- Required task
Recast the listing lines as a two-column Markdown table headed "No." and "Line", with one row per line and blank lines omitted. Begin at the line that contains "Viewport: 890px width, 625px height." and stop after the line that contains "Screen dimensions: 1080x802".

** BEGIN Records to process **

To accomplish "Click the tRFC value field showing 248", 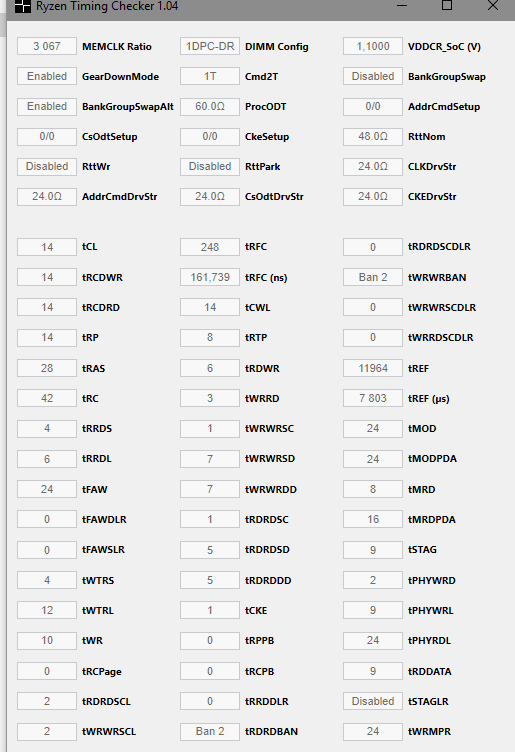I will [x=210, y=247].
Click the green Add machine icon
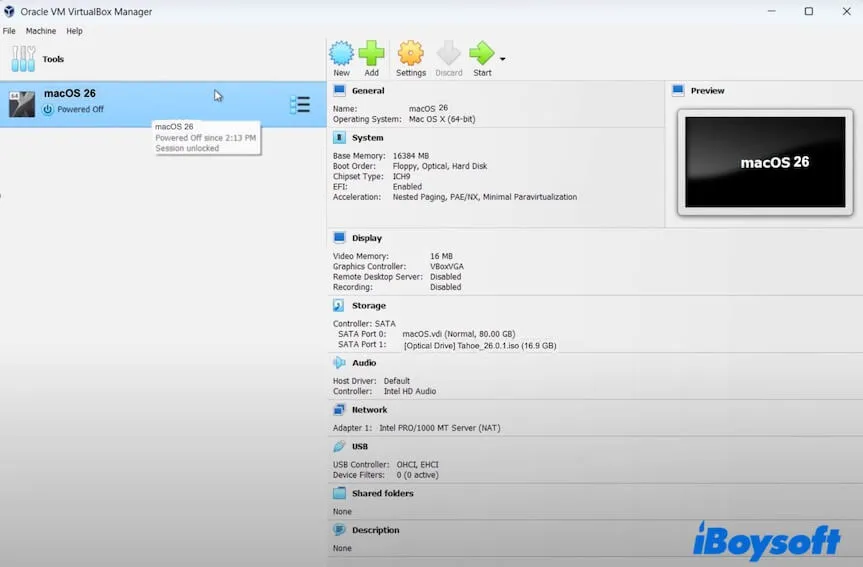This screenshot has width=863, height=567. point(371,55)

** END Records to process **
** BEGIN Records to process **

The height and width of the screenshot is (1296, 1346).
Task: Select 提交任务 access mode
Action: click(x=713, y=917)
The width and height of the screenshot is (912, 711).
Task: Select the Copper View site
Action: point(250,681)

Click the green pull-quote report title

** END Records to process **
** BEGIN Records to process **

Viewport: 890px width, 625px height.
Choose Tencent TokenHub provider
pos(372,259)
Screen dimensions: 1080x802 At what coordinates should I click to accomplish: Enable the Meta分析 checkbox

** END Records to process **

- Task answer
| No. | Line |
|---|---|
| 1 | Viewport: 890px width, 625px height. |
| 2 | Choose Tencent TokenHub provider |
| 3 | pos(372,259) |
| 4 | Screen dimensions: 1080x802 At what coordinates should I click to accomplish: Enable the Meta分析 checkbox |